*Records of text and element pointing*.
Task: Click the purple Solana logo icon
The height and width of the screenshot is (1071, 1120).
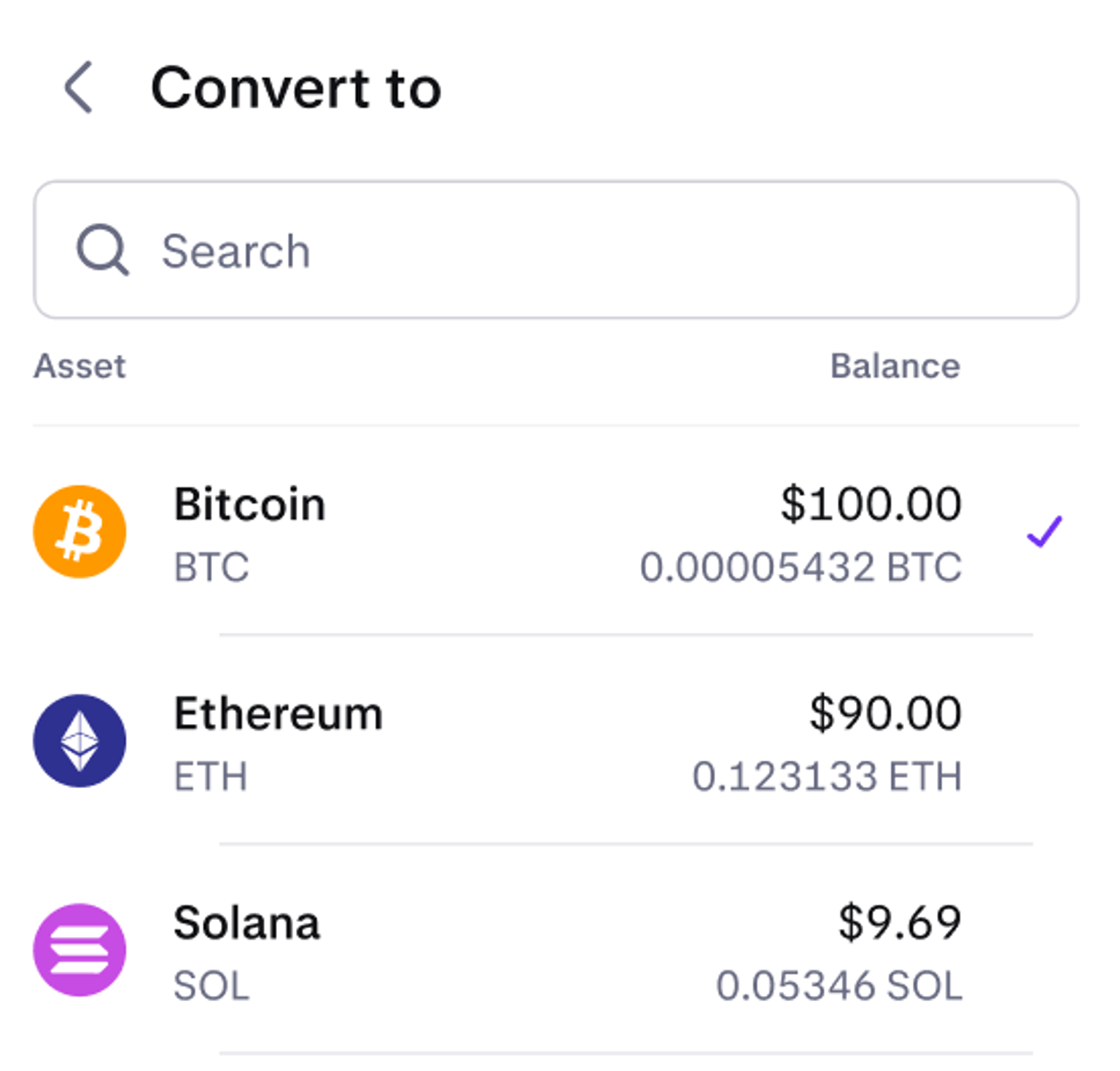Action: click(79, 950)
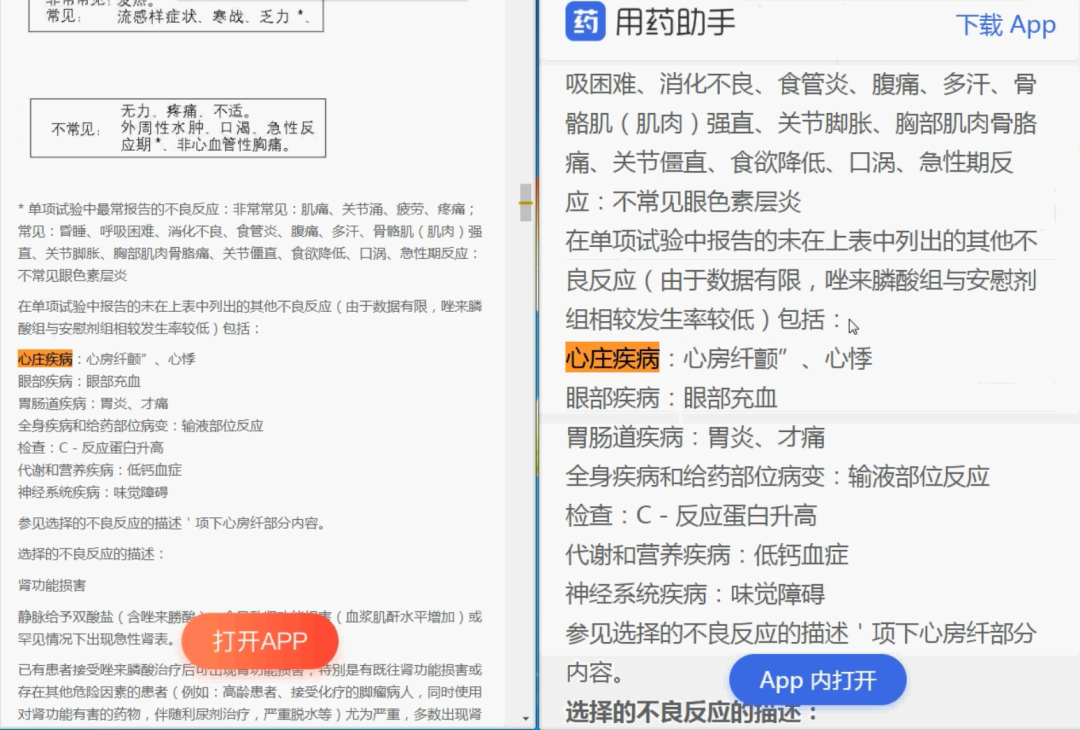Click 胃肠道疾病：胃炎 line in the right pane
Screen dimensions: 1080x730
(x=695, y=437)
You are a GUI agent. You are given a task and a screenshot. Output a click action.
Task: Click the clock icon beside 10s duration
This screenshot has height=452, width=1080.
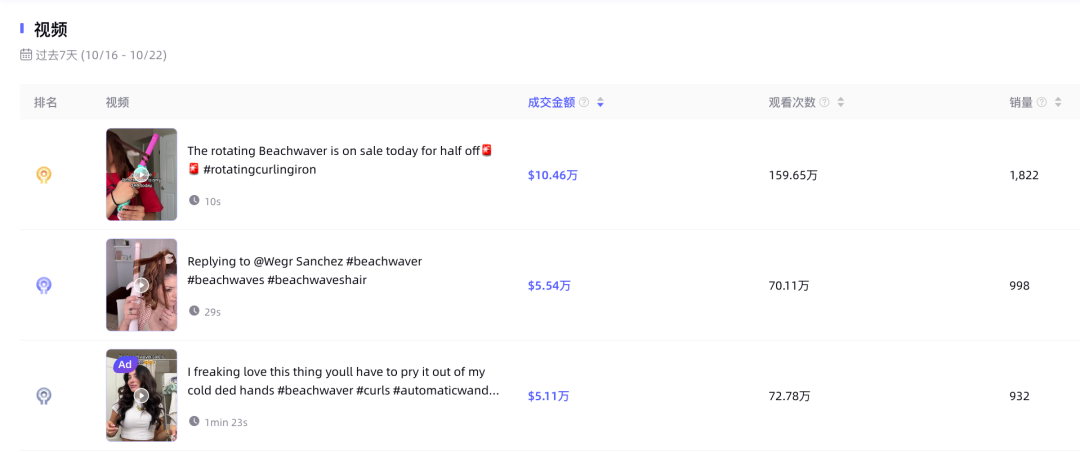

*OBJECTIVE*. Copy the material word for word, starting at the line that contains "You are a GUI" and ending at the end of the material. Leave the pictures out of your answer.

*ANSWER FOR THIS EXERCISE*.
You are a GUI agent. You are given a task and a screenshot. Output a click action.
Task: Click the clock icon beside 10s duration
This screenshot has height=452, width=1080.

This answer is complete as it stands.